Modeled after successful Japanese bakery concepts, the BreadTalk brand is rapidly establishing itself in China and is enjoying more success than its Hong Kong competitor, Maxim, which has focused on the more difficult cost conscious South China market. You can find the bakeries in shopping centers, on main streets and in hypermarts like Carrefour. Prices are a little higher than the usual mom and pop stores but the service and store ambiance certainly makes up for this gap. Flavors are very localized and if you are not Chinese you probably would not like the items very much.

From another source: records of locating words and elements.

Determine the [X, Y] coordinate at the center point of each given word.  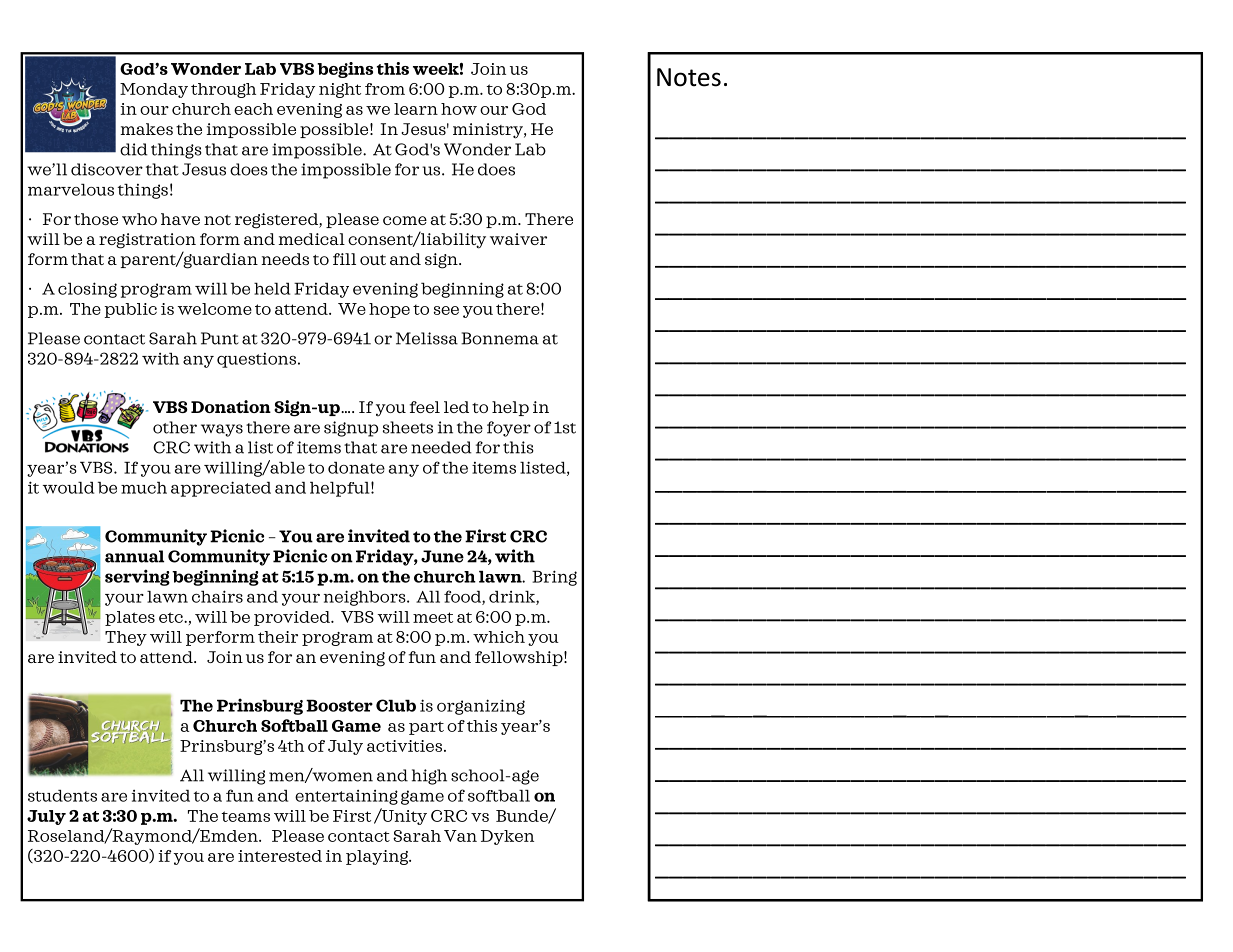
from [385, 89]
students [62, 796]
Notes [689, 77]
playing [378, 857]
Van [460, 836]
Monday [154, 90]
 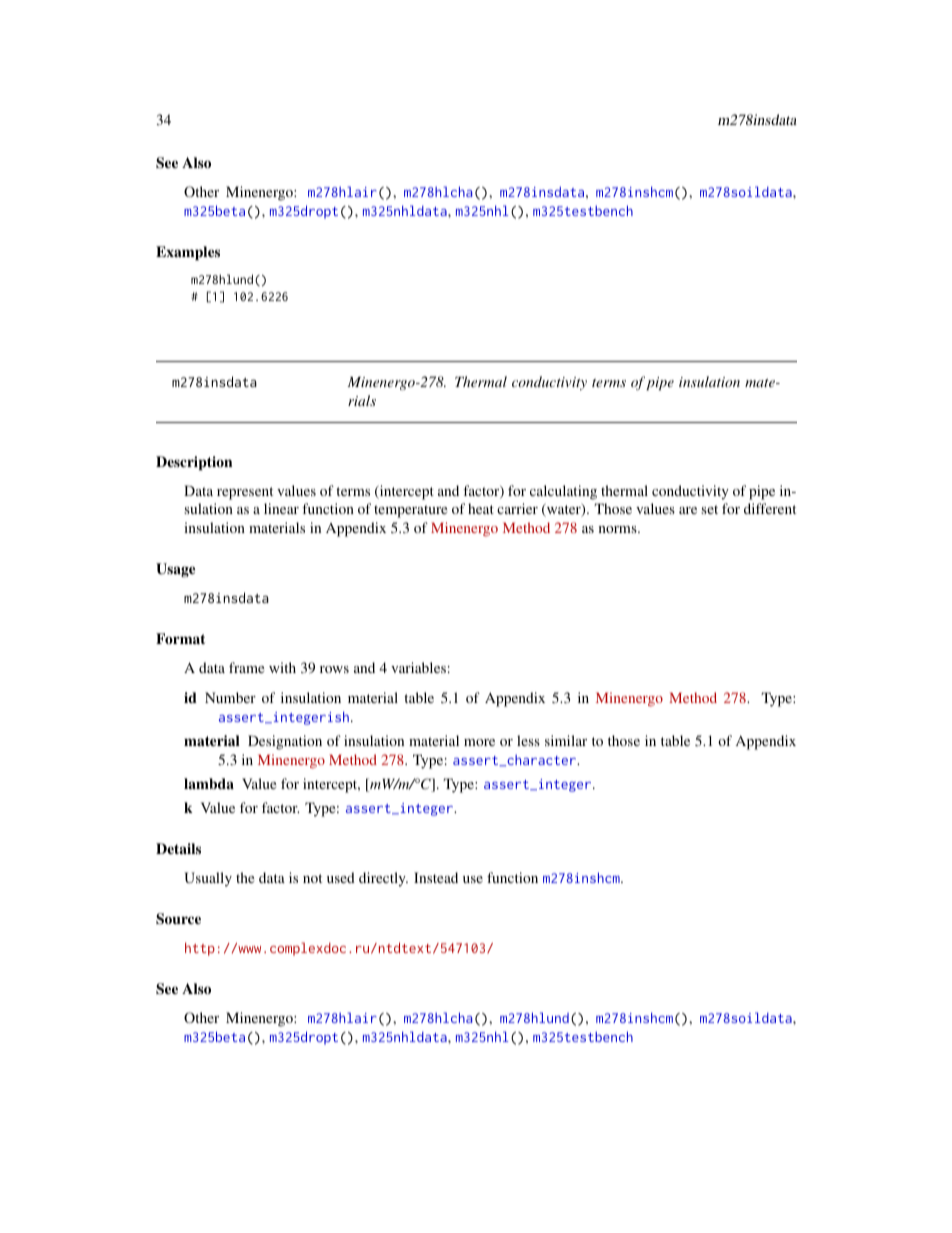 I want to click on Instead, so click(x=436, y=877).
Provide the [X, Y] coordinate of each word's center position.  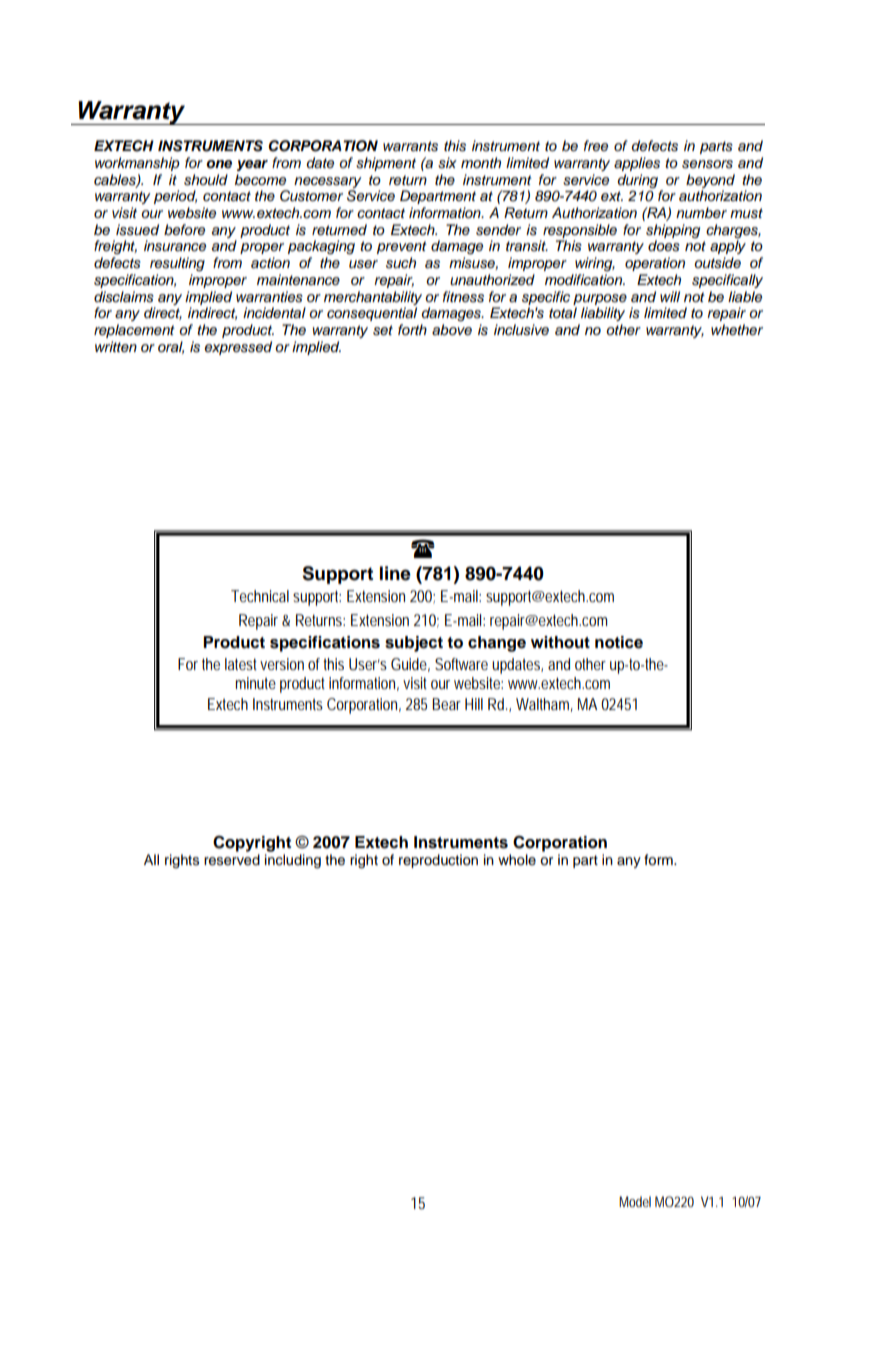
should [206, 180]
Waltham [542, 704]
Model [635, 1201]
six [447, 163]
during [637, 181]
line [395, 573]
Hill [474, 704]
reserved [232, 860]
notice [619, 642]
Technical [260, 596]
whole [517, 860]
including [293, 861]
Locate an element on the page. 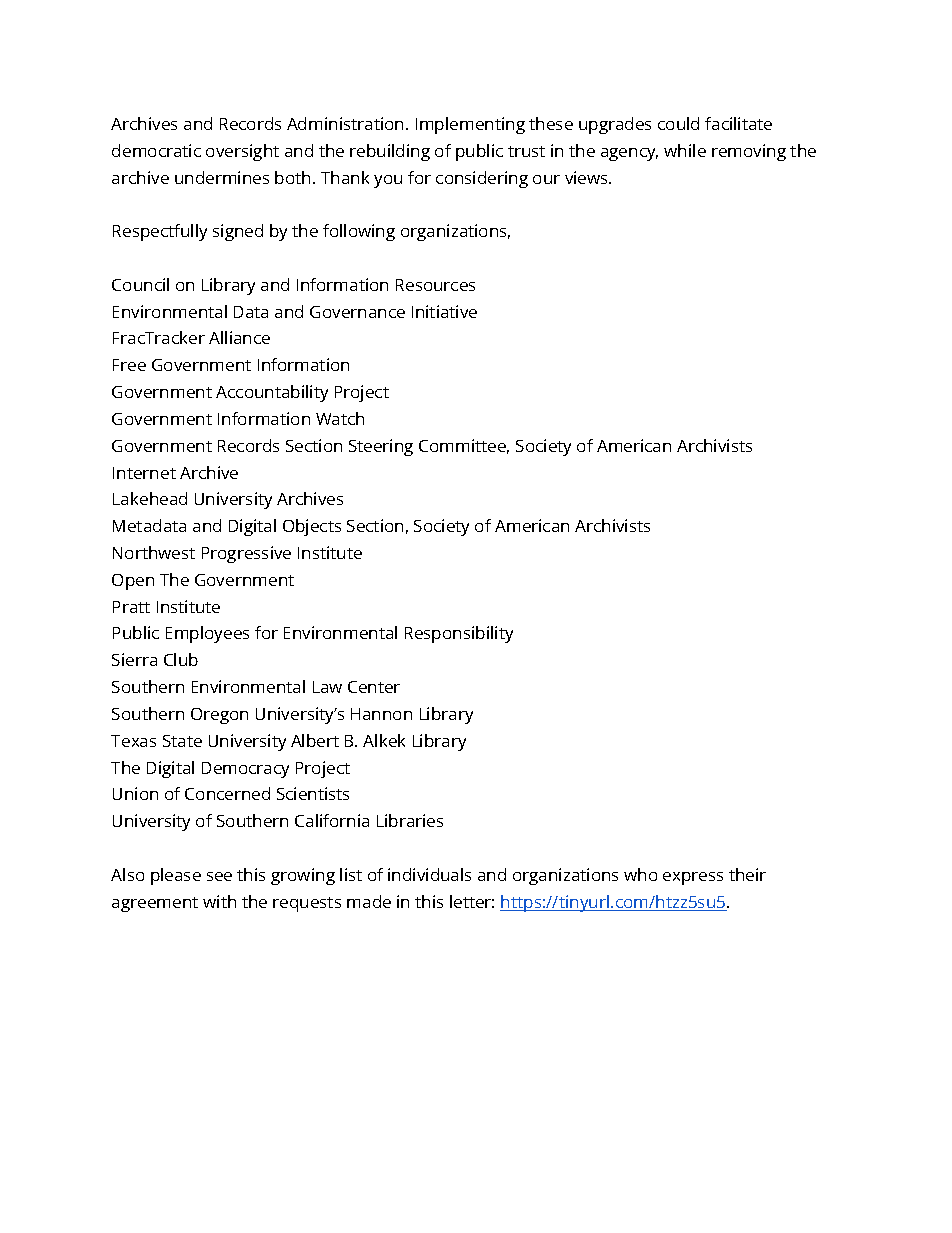 This page has height=1233, width=952. Center is located at coordinates (374, 687).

The Group is also rolling out TOAST BOX, a competitor to YA KUN KAYA TOAST, and usually puts the concept inside its third growth vehicle, food courts.

Food Republicis a food court concept with an “edge.” Singapore is famous for its hawker centers which serve delicious food at very reasonable prices. The centers are great social equalizers – everyone in Singapore is a customer – and it is not unusual to see Mercedes cars in the parking lots next to scooters. Food Republic is an upscale hawker center with air conditioning and a wonderful atmosphere.

I am really impressed with the concept and go there every chance I get when I am in Singapore. The ones in Hong Kong and China are not as interesting because of the absence of some local Southeast Asian foods and less design fit out but they are still far superior to any other food courts you can find.

Food Courts and Bakeries are just evolving in China and BreadTalk has a long way to go to cover the country so one may expect many years of successful business growth.

I guess that the founder of the Company, George Quek, still feels the urge to take on more challenges because recently he decided to enter into a joint venture to bring the Carl’s Jr hamburger concept to Shanghai and Beijing with the Singapore/Malaysia franchisee, Mason Tan. Taking on McDonald’s and KFC is never easy but it will be interesting to watch how and if he and his partner can outsmart these global giants.